Authorities: Addison, Gracian, Tesauro

What is this?

     Dramatic writings for the present purpose include both tragedies and comedies and come within that group of symbolic literature which comprises all those we now call the performing arts. Some of the other categories of these symbolic arts are summarized in the entry for festivals. It is not my intention to review even briefly the history of the literature of the theater either in classical or Renaissance times. Suffice it to say that contemporaries saw the theater as an obvious example of symbolic expression, where the actors represented somebody other than themselves and where beyond outward appearance the plot and action of the play represented a theme which was to be interpreted in one or more of the four classic symbolic modes.

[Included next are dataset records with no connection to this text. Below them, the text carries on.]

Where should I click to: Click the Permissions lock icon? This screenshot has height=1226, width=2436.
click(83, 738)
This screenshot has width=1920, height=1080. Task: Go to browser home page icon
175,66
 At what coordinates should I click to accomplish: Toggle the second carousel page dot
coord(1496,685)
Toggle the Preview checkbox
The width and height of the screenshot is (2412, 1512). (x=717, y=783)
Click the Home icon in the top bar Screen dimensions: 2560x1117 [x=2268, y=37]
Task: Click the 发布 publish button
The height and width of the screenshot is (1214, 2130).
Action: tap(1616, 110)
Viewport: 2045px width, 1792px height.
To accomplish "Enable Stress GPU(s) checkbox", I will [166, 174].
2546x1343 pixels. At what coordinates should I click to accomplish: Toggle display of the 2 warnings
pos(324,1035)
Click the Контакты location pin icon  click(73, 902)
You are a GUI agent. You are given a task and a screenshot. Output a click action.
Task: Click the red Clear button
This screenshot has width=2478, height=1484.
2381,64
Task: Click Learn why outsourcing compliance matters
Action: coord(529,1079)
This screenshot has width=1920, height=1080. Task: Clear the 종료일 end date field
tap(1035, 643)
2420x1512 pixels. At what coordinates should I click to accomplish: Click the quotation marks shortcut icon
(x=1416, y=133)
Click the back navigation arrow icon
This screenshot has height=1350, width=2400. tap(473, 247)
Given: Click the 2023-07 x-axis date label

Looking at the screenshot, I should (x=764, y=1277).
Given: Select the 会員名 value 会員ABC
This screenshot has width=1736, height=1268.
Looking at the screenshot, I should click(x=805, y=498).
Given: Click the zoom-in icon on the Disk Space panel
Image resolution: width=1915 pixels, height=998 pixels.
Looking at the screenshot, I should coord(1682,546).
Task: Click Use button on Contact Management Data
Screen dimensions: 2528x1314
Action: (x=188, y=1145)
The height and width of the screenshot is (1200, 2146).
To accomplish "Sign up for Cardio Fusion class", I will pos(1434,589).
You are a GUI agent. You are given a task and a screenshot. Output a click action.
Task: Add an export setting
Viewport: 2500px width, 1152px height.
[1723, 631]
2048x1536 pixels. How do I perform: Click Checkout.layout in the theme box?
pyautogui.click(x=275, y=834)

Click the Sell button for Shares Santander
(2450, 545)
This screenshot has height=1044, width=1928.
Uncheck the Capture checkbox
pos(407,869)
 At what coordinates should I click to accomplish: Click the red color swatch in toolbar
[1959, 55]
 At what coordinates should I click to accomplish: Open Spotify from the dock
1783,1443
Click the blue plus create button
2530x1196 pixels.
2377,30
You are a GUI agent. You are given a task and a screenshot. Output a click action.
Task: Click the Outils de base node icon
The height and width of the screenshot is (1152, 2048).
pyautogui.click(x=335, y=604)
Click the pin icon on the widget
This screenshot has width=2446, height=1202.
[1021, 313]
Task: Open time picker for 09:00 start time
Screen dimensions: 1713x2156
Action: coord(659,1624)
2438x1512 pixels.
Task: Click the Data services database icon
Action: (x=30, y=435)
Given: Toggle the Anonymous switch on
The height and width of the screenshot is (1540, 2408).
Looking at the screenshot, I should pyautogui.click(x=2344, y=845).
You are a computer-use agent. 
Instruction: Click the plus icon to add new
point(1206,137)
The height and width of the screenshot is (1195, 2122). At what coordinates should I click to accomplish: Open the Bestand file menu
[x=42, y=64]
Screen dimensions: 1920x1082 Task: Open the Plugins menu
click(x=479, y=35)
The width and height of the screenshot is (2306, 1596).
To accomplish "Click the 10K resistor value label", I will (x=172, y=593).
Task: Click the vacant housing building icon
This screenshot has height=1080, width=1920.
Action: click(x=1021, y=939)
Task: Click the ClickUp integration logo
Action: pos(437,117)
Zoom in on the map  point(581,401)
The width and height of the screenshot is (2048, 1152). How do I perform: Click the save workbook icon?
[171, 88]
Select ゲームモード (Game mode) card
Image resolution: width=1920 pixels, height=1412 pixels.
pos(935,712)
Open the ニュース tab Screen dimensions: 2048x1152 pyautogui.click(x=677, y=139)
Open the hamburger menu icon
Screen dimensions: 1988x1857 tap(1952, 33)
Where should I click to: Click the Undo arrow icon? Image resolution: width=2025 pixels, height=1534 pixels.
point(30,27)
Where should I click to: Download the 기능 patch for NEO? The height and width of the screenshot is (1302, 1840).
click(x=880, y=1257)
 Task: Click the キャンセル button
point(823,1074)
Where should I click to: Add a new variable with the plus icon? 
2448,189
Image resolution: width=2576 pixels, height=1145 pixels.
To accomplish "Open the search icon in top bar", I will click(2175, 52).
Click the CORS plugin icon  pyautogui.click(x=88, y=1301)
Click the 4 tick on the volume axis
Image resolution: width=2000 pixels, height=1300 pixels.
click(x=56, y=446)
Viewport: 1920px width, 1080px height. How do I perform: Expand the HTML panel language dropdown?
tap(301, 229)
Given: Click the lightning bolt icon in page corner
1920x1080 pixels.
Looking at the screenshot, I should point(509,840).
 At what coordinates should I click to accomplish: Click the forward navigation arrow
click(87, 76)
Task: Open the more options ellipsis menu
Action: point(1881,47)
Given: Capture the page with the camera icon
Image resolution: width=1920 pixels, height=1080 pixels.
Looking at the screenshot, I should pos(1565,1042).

     Socrates had said in the Symposium (223D) that the art of composing comedy was much the same as composing tragedy but he did not expand on this and although Aristotle had much to say about tragedy in the Poetics, he said nothing about comedy and it is always assumed that this was to be covered in a second book of the Poetics which has been lost. However it is possible that a small treatise called the Tractatus coislinianus from the 1st century BC is a summary of Aristotle’s views and this defines comedy in similar terms to tragedy saying that essentially it is catharsis through laughter. It is said that in origin tragedy and comedy were two parts of the same prehistoric ritual; that of the killing of the old king to appease the gods, the tragedy, and the celebration, festival or triumph that occurred thereafter as catharsis, the comedy.

     Be that as it may both genres had their conventions which were followed by authors throughout the period. Comedy was perceived as a genre suitable for the common people, it was and is an ironic comment on the received customs of society and by definition it ends happily; tragedy was for the hero, it was a comment on the nature of necessity and transgressions of fate and it ends badly. Dante specifically acknowledged (Epistula XIII to Cangrande della Scala) that he had called his great work Commedia principally because it ended happily.

     There were of course other genres of theatre. During the 16th century the historical drama developed of which perhaps the first in England was John Bayle’s King John of 1548. Then there was the long tradition of morality plays.